Postby HarryZ » Wed Apr 13, 2005 6:42 am

Bromley,

The interpretation of the numbers is of course the key and will, I imagine, be different depending on whether or not you have this disease. For those with this disease, the CRAB drugs reduce the number of relapses by 30ish%, Tysabri reduces the number of relapses by 67ish% (I know these are averages). Tysabri is therefore substanially better at reducing the number of relapses. For those with RR MS such an improvement can make life a little more bearable.


Yes, I can imagine the different interpretations that will come out of this data. The Brain Talk poster went on to give this info....."As I have argued here, I believe Avonex is the weakest of the interferons. And yet in the Avonex FDA trial, 22% of the Avonex patients progressed versus 35% of the placebo patients.

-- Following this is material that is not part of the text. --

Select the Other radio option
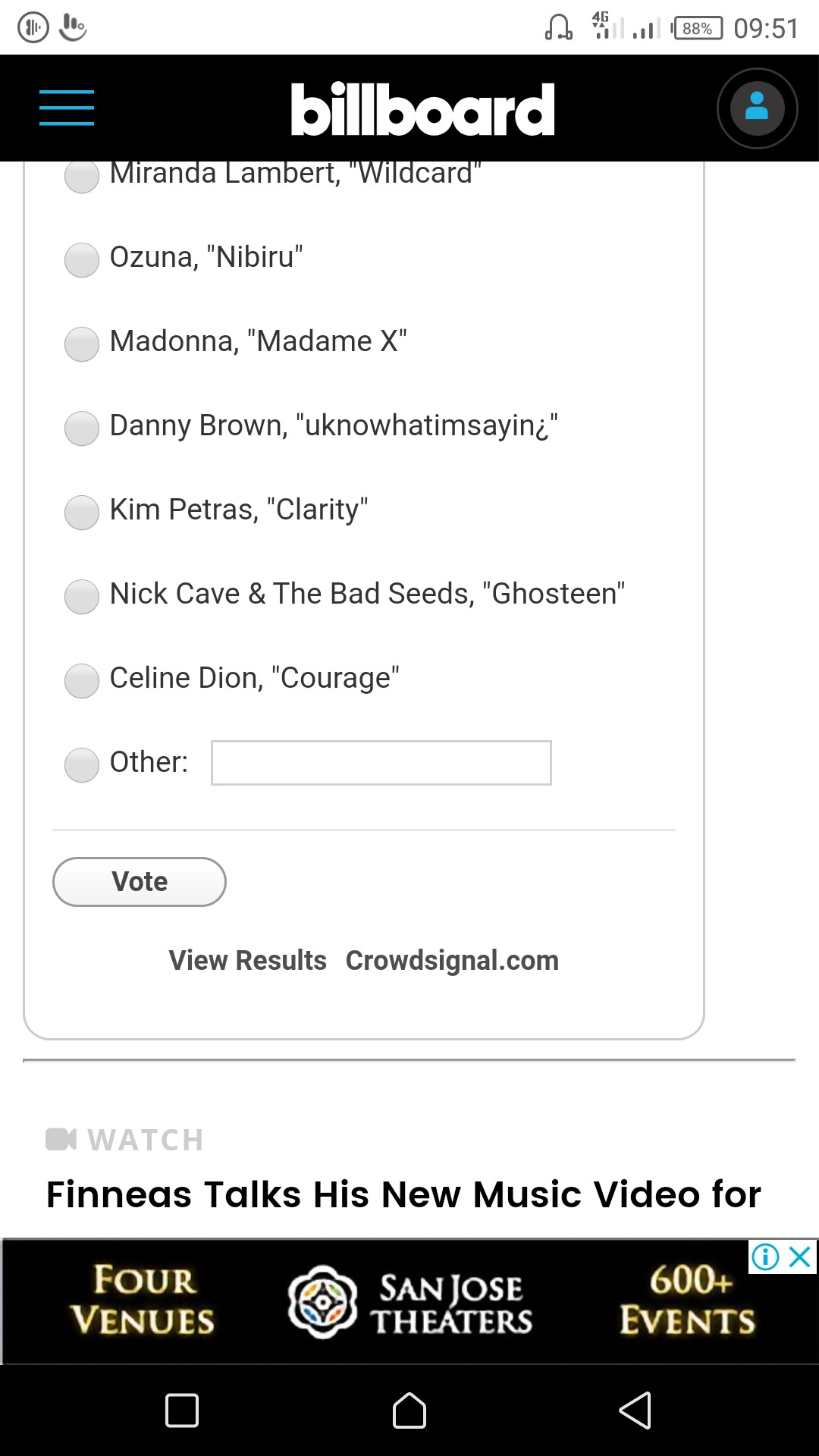This screenshot has height=1456, width=819. coord(82,764)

Thus 13% of the Avonex patients benefited over the two years of the trial.

But the Avonex participants were sicker than the Tysabri participants -- as shown by the fact that 6% more of the Avonex trial placebo patients progressed (not sure if the difference was significant).

Based on these numbers, one could certainly make the case that Avonex is as effective as Tysabri in slowing disability progression.

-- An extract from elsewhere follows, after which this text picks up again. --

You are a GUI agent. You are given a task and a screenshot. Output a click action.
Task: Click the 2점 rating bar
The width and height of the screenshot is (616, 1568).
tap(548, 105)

The other numbers are better than seen in the interferon and Copaxone trials, but the bottom line for me is: how effectively does a drug prevent disability? "

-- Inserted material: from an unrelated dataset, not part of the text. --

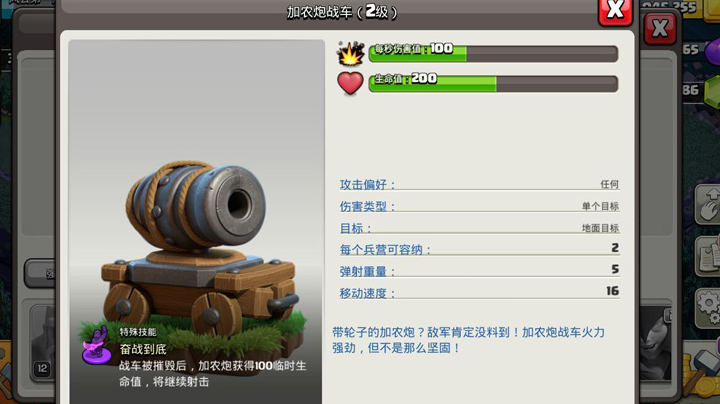Tap the damage per second explosion icon
Image resolution: width=720 pixels, height=404 pixels.
point(351,53)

So you see that the data must be peer reviewed and many questions asked.

In terms of disability, the difference between Tysabri and the placebo was not so substantial. However, for an MS sufferer, Tysabri offers a small chance of slowing the progression of the disease - small chances are what MS sufferers cling on to.


This supports what my wife's neurologist told me last December about Tysabri and he was conducting the trials at the MS Clinic here. He stated that Tysabri had no impact on the EDSS scores for their patients.

Tysabri also appeared to reduce the number of lesions. Who knows what this means in terms of disability etc, but I would rather have less lesions on my brain and spinal cord.


One of these days they may be able to find a correlation between the MRI lesions and symptoms. Until then it remains a very hit-and-miss exercise.

Of course Tysabri was very expensive and three on the trial died. Who knows what will happen to this treatment in the future. But for a while it offered MS sufferers hope.


If it ever makes it back, it will be under strict testing controls which of course will likely add to the already huge price tag. Unless of course, Biogen/Elan drop the price..an unlikely scenario.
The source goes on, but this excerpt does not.